▸ **Work to be completed**
Which of the lines below include "computer"? Each one should be copied out.

Exercise material below:

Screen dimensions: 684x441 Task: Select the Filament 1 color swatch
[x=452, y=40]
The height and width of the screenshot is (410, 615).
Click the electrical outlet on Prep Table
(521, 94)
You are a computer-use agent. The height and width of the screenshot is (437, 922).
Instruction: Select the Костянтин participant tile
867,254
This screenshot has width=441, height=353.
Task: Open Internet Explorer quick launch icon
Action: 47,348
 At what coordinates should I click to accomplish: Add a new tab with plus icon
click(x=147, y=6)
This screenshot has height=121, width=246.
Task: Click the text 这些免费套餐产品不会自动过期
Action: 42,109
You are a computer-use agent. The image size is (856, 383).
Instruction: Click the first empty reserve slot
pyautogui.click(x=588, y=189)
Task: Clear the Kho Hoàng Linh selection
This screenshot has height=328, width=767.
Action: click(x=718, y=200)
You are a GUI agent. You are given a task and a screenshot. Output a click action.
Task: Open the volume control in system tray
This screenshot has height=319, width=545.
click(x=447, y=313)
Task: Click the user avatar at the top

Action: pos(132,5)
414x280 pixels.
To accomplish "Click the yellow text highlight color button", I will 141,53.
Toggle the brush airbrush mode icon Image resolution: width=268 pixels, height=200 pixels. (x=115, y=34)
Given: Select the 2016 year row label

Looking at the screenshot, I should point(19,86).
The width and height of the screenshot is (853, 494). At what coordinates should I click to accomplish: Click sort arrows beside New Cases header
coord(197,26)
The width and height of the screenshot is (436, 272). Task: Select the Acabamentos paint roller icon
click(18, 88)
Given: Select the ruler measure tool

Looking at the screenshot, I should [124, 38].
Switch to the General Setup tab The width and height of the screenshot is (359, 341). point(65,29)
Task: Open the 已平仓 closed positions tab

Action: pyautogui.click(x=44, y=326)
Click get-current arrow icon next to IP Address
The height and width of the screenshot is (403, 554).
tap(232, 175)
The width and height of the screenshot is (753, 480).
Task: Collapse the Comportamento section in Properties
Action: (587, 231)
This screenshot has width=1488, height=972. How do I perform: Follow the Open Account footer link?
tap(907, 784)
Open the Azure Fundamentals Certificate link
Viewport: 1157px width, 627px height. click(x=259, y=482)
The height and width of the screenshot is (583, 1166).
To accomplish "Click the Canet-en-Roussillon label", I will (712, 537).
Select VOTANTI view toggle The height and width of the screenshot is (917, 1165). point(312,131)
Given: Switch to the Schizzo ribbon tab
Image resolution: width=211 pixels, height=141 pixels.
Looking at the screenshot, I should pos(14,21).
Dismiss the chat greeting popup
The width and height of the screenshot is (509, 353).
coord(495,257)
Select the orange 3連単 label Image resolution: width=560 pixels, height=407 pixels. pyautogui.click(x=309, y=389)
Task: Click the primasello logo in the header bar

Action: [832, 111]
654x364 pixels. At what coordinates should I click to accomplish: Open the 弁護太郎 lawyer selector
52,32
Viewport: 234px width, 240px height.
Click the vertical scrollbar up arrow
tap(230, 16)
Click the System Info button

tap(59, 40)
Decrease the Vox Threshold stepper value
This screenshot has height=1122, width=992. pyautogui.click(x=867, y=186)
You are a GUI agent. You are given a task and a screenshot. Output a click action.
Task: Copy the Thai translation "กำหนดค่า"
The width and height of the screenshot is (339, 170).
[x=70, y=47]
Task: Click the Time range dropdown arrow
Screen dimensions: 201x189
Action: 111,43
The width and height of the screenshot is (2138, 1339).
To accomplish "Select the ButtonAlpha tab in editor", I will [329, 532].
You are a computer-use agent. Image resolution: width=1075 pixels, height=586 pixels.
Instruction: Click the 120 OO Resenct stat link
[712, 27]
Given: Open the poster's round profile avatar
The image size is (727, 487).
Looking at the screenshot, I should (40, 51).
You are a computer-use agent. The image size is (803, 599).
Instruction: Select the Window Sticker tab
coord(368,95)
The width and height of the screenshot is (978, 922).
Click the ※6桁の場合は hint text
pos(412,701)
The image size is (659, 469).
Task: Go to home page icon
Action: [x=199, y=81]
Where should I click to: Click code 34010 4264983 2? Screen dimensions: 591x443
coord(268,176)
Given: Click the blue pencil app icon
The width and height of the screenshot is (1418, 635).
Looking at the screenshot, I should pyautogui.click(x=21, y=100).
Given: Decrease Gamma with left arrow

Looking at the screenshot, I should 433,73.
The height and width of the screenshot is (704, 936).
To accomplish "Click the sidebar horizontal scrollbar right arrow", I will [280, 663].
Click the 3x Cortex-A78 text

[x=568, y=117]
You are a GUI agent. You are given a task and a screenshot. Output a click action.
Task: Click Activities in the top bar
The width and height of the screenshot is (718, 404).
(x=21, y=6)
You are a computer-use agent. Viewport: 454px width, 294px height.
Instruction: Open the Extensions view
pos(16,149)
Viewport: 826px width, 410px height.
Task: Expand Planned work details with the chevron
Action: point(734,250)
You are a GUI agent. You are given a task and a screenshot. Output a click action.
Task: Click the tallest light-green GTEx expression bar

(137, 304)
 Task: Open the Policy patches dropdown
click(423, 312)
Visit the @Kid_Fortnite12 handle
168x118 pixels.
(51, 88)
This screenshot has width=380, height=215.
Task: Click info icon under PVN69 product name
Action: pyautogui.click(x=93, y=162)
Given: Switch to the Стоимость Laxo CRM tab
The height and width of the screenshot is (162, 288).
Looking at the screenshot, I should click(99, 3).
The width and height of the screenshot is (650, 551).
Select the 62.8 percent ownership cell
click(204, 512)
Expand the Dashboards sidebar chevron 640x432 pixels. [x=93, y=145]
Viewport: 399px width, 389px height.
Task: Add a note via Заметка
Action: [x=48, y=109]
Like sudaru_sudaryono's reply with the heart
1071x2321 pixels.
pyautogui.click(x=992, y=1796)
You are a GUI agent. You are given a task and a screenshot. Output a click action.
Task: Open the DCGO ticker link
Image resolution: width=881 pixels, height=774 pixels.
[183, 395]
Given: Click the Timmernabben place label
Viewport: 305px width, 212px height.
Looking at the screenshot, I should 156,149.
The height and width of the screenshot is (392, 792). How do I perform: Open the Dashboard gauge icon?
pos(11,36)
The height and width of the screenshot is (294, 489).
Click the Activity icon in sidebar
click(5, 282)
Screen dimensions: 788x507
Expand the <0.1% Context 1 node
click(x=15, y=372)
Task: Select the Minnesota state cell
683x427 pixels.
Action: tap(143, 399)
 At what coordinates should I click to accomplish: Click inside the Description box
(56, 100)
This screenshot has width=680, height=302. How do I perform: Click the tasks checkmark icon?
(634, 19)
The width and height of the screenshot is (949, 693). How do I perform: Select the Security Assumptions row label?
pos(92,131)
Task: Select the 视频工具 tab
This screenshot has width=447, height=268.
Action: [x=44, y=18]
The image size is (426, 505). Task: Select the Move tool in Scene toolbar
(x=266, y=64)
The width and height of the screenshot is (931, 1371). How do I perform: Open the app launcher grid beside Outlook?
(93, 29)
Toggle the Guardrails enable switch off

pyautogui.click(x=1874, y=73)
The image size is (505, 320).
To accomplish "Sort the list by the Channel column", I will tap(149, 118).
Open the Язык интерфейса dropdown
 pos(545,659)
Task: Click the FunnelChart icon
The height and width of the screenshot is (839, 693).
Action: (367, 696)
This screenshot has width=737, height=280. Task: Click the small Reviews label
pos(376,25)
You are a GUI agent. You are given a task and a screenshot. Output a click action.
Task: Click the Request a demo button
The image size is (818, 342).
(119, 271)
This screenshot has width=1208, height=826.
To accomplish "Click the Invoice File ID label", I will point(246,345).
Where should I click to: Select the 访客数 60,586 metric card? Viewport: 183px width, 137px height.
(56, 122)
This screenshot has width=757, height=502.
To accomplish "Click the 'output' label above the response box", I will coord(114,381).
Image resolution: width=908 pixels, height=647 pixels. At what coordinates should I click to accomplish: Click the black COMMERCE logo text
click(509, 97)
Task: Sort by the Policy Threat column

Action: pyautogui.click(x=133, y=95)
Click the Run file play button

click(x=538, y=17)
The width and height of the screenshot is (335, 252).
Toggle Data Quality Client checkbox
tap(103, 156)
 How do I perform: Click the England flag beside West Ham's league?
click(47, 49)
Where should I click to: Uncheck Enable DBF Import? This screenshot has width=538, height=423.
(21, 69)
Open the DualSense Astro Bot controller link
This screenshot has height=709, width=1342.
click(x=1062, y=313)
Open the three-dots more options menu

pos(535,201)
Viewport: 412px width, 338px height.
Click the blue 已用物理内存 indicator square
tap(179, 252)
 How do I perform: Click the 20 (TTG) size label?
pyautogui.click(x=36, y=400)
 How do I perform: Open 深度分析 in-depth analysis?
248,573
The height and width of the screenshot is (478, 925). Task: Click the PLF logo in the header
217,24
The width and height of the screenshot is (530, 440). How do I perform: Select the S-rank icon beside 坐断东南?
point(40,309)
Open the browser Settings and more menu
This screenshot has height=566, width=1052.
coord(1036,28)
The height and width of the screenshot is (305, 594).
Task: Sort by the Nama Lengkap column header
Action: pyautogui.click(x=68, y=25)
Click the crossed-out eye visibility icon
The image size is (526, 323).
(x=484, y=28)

End of Exercise material.

▸ **Task solution**
You are a computer-use agent. The height and width of the screenshot is (437, 922).
You are a computer-use agent. The image size is (856, 383).
You are a computer-use agent. Image resolution: width=1075 pixels, height=586 pixels.
You are a computer-use agent. The image size is (803, 599).
You are a computer-use agent. Viewport: 454px width, 294px height.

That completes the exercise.